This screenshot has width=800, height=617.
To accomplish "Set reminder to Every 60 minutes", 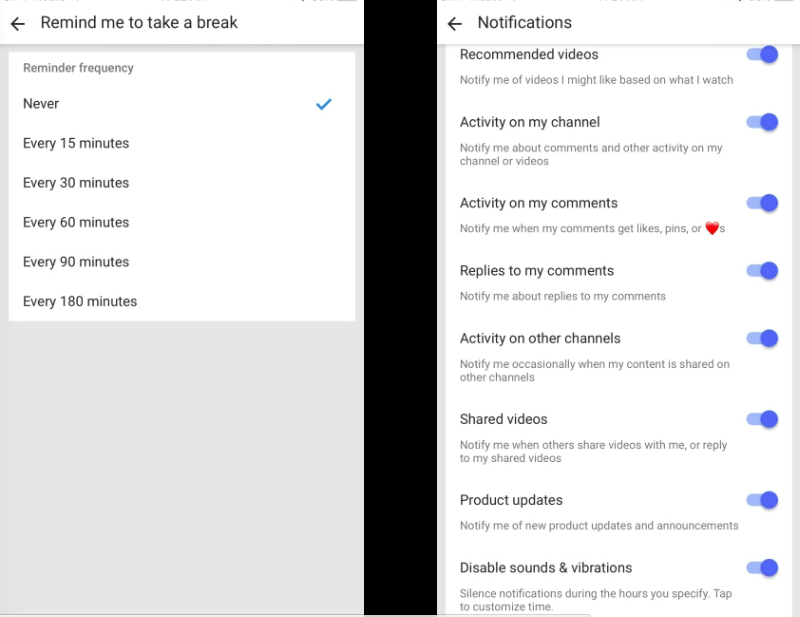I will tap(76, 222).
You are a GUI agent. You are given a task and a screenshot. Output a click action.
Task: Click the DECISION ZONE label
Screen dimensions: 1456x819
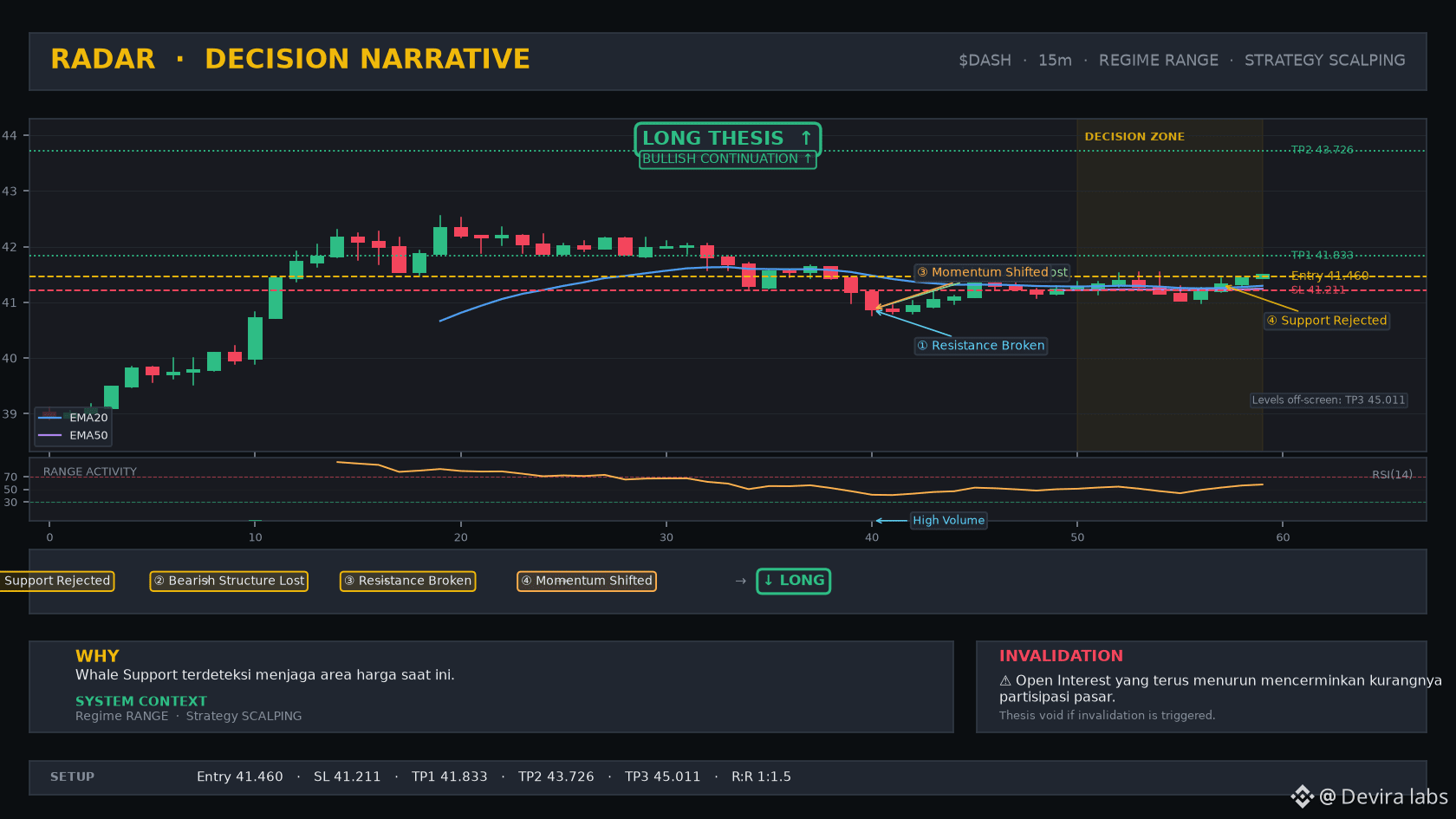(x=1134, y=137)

#### [EXERCISE OBJECTIVE]
Give back exactly the lines running from the one that contains "You are a GUI" to the end of the records, including both of those lines and excluding every picture.

#### [WORKED SOLUTION]
You are a GUI agent. You are given a task and a screenshot. Output a click action.
Task: Click the DECISION ZONE label
Screen dimensions: 1456x819
(x=1134, y=137)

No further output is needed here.